Australian watchdogs Digital Rights Watch say the Australian Government need to learn a thing or two from the United Kingdom and take a serious look at its own mandatory metadata retention scheme.
This week the UK Court of Appeal ruled that surveillance under the UK Data Retention and Investigatory Powers Act, also known as the ‘Snooper’s Charter’, was illegal.
That surveillance included both mass and targeted access to personal communications data. Under the law, internet and phone data could be accessed without review by independent authorities and in situations that did not necessarily pertain to fighting ‘serious’ crime.
Telecommunications providers were also required to provide access and remove protections when asked.
The legal challenge was led by UK Labour MP Tom Watson and civil rights group Liberty.

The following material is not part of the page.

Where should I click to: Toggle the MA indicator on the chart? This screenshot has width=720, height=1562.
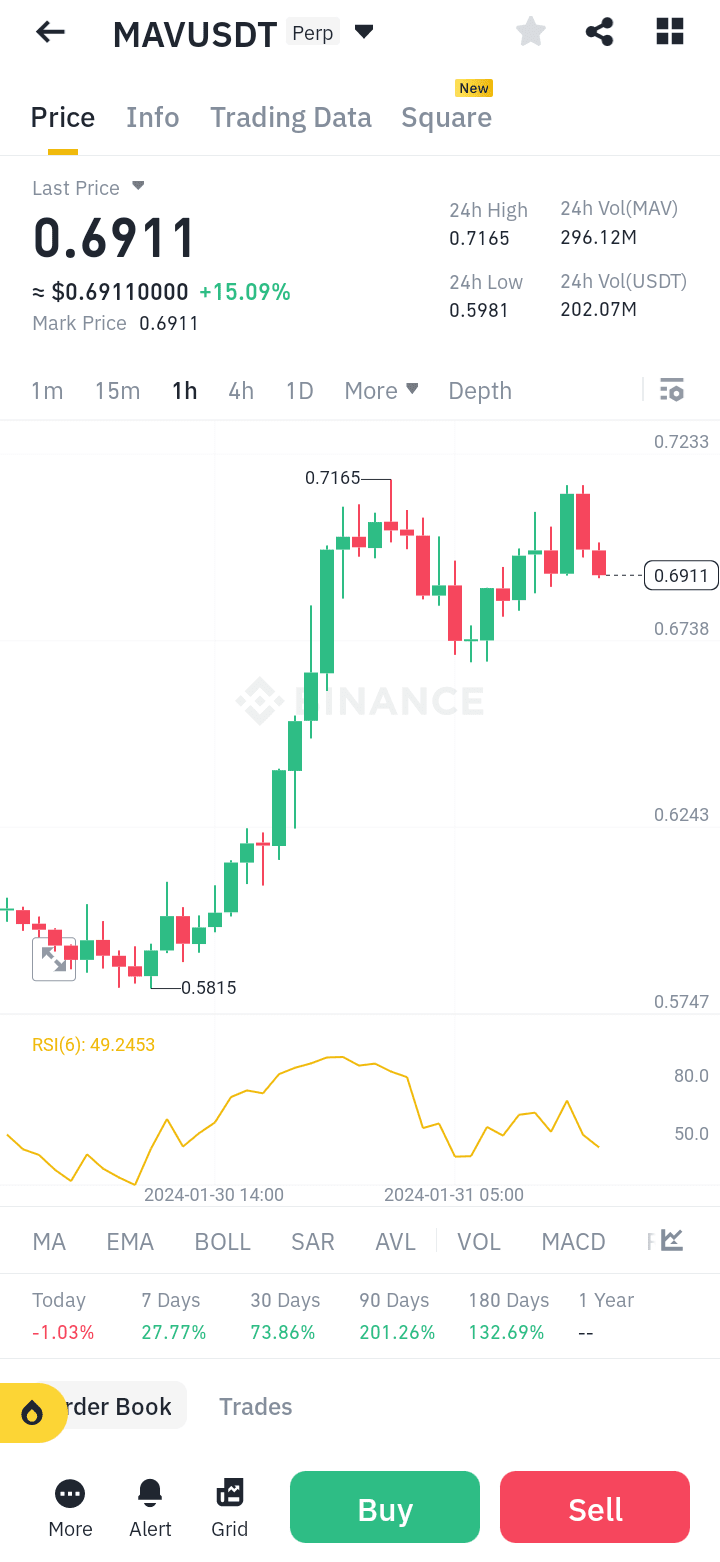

Closer to home, Digital Rights Watch Chair Tim Singleton Norton says this ruling is a wakeup for Australia’s own government.
“The Australian Government should heed this as a massive warning about their own mandatory metadata retention scheme, specifically on current plans to weaken encryption and seek ‘back door’ access to encrypted services,” he says.
“This is a very clear ruling that the UK Government has been breaking the law by collecting its own citizens’ phone and internet activity and allowing agencies to utilise these details without appropriate oversight.”
Because Australia has followed the UK’s law as an example, the ruling may have far-reaching effects for both countries.
“It’s possible that this ruling could have immediate impacts on Australia’s involvement in information-sharing arrangements under the ‘Five Eyes’ partnership, which sees data pooled and shared across borders including within the UK,” Singleton Norton continues.
He believes that Australia stands out as a country that is out of step with other countries’ approaches to rights and accountability for surveillance use.
We stand out, but not in a good way.Our Government seem convinced that warrantless mass surveillance is an inevitability within the developed world, but fail to realise that human rights are often inconsistent with this huge overreach into the private and personal lives of individuals.”
Singleton Norton says that lawmakers around the world should reflect on the UK ruling and the precedent that is being set by the changes.
“Attempts to introduce warrantless mass surveillance regimes are increasingly being invalidated on human rights grounds. It is time we came together as a global community to agree on what is appropriate State behaviour in cyberspace, and start the process towards a global treaty to protect individual privacy online,” he concludes.